News 12 First at Five / Thursday, Feb. 23, 2012
EVANS, Ga. -- They're the ones who are supposed to represent people living in Columbia County, but it looks like two of the three state representatives weren't listening to the school system's own message as they voted to approve a controversial charter school resolution.
Columbia County school leaders aren't happy about it.
The resolution will change the way charter schools are approved, essentially stripping the power of local districts to say "yay" or "nay" and giving it to the state.
Supporters say the state should have the power to create charter schools against the will of the local districts, but those against the resolution, including Columbia County school leaders, say it will hurt your child's education.
Ginger Thomas may homeschool her three Columbia County children, but she understands the importance of a public education.
"The education of our children, that's the future of our country," Thomas said.
This week, members of the Georgia House narrowly passed a resolution changing the way charter schools are approved and funded.
It's a change many local school districts oppose.
"Another attempt to divert money from public education is ridiculous," said Columbia County Superintendent Charles Nagle.
Nagle says it will mean more education cuts.
"We're teaching 2,000 more students with 200 less teachers than four to five years ago," Nagle said.
Thomas agrees, saying it would be "detrimental" to cut the budget any further.
The resolution passed, despite the Columbia County Board of Education and other local school districts publicly announcing concerns.
"It's very disappointing," Nagle said.
Nagle says he is most disappointed with his own legislators.
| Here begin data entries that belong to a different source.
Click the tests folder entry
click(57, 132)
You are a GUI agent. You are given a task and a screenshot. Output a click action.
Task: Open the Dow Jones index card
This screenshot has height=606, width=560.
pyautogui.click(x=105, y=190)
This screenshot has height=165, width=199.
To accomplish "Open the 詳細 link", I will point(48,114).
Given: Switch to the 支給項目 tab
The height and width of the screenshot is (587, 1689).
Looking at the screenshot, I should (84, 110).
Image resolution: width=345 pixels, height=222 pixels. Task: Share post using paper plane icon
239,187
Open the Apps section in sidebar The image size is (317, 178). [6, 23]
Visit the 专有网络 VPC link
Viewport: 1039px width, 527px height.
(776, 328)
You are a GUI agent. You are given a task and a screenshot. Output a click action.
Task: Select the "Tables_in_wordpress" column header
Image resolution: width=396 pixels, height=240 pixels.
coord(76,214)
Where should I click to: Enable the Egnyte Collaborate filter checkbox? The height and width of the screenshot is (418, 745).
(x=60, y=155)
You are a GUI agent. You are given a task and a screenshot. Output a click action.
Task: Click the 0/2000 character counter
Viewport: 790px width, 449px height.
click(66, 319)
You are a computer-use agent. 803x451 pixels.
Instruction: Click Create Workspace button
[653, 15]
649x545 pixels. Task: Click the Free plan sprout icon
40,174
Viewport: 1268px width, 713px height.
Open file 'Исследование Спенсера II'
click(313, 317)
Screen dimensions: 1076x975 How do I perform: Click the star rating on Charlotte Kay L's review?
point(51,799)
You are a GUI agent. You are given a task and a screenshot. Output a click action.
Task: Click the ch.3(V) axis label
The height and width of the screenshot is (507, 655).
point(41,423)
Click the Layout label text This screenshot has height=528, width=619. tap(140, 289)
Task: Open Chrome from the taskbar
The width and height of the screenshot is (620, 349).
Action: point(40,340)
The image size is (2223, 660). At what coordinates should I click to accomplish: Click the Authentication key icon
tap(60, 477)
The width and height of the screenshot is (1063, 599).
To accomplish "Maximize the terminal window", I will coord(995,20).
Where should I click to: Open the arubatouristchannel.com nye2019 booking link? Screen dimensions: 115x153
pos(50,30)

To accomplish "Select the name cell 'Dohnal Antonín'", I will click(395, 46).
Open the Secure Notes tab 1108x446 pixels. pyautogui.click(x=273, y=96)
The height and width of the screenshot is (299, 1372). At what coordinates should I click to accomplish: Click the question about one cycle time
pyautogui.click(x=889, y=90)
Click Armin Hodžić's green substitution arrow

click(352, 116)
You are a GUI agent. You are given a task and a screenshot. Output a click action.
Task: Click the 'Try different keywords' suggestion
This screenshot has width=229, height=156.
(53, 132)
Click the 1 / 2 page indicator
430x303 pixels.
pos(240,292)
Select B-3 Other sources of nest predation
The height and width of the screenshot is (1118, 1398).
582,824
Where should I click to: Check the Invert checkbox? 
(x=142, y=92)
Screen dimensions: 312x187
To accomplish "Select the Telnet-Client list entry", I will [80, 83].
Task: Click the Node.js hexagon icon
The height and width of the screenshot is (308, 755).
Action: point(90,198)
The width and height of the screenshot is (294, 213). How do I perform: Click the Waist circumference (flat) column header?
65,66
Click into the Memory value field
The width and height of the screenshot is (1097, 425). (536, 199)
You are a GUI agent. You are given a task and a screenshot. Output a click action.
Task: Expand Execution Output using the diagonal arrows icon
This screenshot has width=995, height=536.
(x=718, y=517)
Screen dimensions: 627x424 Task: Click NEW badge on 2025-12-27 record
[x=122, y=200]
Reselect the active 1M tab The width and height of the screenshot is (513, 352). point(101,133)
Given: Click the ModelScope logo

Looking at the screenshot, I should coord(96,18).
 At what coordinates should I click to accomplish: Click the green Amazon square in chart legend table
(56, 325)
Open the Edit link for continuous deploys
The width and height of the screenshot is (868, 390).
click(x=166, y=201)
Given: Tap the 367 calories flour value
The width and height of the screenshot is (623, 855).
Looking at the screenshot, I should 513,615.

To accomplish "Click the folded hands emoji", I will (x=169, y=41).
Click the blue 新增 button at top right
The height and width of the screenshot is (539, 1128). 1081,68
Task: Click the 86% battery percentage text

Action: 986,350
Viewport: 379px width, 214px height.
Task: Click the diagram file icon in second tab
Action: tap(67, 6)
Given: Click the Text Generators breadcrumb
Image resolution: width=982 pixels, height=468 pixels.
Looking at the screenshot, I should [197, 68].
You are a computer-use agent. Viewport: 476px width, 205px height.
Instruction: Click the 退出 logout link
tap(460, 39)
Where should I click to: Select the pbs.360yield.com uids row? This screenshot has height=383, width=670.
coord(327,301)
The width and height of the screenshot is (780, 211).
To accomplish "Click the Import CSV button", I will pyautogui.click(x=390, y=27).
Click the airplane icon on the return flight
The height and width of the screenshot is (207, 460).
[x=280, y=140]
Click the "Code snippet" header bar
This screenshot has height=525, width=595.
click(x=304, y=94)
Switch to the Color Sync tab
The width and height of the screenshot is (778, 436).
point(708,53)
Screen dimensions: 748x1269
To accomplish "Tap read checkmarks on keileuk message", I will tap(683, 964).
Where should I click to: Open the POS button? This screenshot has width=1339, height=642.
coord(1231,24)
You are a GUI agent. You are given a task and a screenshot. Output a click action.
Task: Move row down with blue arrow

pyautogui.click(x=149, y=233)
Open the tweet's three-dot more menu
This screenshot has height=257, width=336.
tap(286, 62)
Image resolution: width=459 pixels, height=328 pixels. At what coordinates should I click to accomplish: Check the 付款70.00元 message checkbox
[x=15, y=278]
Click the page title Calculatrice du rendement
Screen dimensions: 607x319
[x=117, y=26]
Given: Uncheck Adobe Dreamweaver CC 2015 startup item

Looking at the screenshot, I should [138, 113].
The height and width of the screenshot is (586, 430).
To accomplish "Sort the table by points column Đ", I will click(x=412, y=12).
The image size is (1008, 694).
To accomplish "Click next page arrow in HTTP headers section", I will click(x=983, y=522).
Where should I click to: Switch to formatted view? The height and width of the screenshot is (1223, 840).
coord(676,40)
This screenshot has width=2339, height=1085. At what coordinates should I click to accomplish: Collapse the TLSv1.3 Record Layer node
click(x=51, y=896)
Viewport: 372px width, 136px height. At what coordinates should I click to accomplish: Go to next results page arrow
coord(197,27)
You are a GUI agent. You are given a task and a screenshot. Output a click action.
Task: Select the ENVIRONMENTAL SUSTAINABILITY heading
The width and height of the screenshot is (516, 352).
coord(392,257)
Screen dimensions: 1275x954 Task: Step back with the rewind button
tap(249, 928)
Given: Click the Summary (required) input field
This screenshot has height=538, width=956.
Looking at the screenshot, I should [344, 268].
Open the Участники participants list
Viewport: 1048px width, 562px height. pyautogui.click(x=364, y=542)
Reps. Barbara Sims and Lee Anderson both voted to support the resolution. Rep. Ben Harbin was the only one to vote no.
"Obviously whatever pressures were placed on them were far greater than meeting the wishes of our boards of education. There was a lot of pressure put on Mr. Harbin and he stood very strong and was committed to supporting what was in the best interest for our school system," Nagle said.
Nagle says his principals feel let down.
"Their morale is extremely low. They feel this is a slap in the face," he said.
And Thomas says if the resolution hurts education, she'll think about teaching politicians a lesson next election season.
"You're putting your faith in those candidates to represent you," she said.
News 12 reached out to Reps. Sims, Anderson and Harbin.
Rep. Sims was the only one to get back with us. She says she's concerned there's so much unhappiness about this resolution and her vote was not intended to be a slap in the face. She added that she's been promised changes are in the works to make sure that local funding will not be affected.
Keep in mind, Columbia County Schools are already working to fill a $13 million gap for next school year.
The resolution is working its way through the Senate now, and if approved, could end up on a ballot this November.